--- start ---
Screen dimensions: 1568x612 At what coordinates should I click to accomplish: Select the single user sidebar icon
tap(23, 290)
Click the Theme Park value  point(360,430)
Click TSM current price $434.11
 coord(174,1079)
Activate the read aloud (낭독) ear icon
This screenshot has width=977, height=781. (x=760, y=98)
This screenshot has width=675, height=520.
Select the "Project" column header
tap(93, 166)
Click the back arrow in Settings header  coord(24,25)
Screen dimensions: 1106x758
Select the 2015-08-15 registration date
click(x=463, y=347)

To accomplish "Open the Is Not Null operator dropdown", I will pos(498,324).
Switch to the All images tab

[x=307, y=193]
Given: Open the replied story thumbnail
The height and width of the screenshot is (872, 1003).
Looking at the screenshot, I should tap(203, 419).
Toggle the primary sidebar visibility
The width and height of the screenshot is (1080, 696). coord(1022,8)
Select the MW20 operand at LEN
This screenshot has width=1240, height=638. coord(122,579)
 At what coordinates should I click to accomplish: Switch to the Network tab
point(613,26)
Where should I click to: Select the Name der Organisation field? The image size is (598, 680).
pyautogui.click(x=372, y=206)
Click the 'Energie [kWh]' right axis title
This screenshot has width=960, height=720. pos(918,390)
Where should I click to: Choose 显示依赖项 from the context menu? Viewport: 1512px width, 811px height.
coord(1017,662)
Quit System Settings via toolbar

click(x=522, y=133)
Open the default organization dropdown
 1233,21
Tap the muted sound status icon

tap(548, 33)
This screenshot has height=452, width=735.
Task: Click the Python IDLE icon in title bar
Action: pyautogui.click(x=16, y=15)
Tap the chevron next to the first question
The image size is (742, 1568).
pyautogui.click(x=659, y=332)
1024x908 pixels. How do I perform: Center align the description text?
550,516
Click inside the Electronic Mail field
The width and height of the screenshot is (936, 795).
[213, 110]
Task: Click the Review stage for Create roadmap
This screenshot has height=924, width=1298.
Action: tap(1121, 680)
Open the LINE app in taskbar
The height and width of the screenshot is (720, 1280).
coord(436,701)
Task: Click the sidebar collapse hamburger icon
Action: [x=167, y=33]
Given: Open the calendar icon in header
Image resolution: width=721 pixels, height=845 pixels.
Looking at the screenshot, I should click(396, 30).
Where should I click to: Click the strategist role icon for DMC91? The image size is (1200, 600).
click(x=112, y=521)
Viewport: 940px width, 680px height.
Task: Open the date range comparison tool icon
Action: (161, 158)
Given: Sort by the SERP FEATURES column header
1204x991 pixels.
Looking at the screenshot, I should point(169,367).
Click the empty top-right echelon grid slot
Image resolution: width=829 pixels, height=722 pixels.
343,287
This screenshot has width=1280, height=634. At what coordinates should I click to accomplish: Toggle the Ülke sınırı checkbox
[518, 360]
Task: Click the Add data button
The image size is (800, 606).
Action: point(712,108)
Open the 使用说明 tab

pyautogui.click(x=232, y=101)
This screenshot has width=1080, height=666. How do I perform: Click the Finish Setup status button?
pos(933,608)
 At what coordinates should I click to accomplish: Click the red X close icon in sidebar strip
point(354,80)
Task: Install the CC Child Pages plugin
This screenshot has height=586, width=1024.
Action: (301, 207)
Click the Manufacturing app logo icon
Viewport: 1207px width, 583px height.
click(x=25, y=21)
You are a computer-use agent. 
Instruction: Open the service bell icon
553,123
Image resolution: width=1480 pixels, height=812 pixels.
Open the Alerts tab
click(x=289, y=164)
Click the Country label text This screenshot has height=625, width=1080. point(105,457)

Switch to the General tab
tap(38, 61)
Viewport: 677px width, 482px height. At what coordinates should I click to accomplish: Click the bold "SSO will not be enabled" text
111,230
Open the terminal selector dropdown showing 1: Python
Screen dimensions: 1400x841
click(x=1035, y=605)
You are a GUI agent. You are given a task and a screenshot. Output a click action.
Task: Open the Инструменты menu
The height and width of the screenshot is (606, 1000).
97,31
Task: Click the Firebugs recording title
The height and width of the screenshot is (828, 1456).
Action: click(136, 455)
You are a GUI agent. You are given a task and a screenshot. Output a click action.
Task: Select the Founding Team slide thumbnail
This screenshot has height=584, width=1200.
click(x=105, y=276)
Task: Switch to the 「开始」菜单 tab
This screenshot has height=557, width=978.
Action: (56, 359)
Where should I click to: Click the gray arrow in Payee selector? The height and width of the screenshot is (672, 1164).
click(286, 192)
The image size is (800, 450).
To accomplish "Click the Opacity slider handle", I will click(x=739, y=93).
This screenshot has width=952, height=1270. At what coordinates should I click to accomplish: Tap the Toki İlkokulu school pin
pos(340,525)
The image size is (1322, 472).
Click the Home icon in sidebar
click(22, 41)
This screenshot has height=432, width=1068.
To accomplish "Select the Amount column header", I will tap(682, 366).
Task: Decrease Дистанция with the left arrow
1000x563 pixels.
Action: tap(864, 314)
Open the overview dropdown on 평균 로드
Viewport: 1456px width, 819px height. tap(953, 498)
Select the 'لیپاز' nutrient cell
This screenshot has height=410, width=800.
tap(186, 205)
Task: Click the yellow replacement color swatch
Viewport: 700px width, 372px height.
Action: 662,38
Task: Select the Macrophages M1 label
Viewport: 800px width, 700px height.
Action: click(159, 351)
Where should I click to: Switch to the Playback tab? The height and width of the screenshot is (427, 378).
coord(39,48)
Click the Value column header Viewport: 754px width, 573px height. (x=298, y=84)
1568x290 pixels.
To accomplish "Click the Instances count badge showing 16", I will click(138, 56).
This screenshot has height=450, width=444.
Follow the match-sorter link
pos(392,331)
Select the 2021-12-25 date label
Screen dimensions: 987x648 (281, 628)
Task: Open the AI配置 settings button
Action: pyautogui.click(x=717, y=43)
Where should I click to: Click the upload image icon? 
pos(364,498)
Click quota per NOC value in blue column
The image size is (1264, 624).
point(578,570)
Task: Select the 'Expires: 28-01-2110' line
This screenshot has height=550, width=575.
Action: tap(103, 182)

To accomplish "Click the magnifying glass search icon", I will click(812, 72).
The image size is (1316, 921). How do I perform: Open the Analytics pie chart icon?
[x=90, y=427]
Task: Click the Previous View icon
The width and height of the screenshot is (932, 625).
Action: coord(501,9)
--- end ---
◆ **AIM OF THE EXERCISE**
Rewrite the entries, from the first line up to and including the line with "Click the back", as a Markdown table. Use the columns Row and Line, give each line its own numbered row, and omit blank lines.

◆ **ANSWER FOR THE TASK**
| Row | Line |
|---|---|
| 1 | Screen dimensions: 1568x612 At what coordinates should I click to accomplish: Select the single user sidebar icon |
| 2 | tap(23, 290) |
| 3 | Click the Theme Park value  point(360,430) |
| 4 | Click TSM current price $434.11 |
| 5 |  coord(174,1079) |
| 6 | Activate the read aloud (낭독) ear icon |
| 7 | This screenshot has width=977, height=781. (x=760, y=98) |
| 8 | This screenshot has width=675, height=520. |
| 9 | Select the "Project" column header |
| 10 | tap(93, 166) |
| 11 | Click the back arrow in Settings header  coord(24,25) |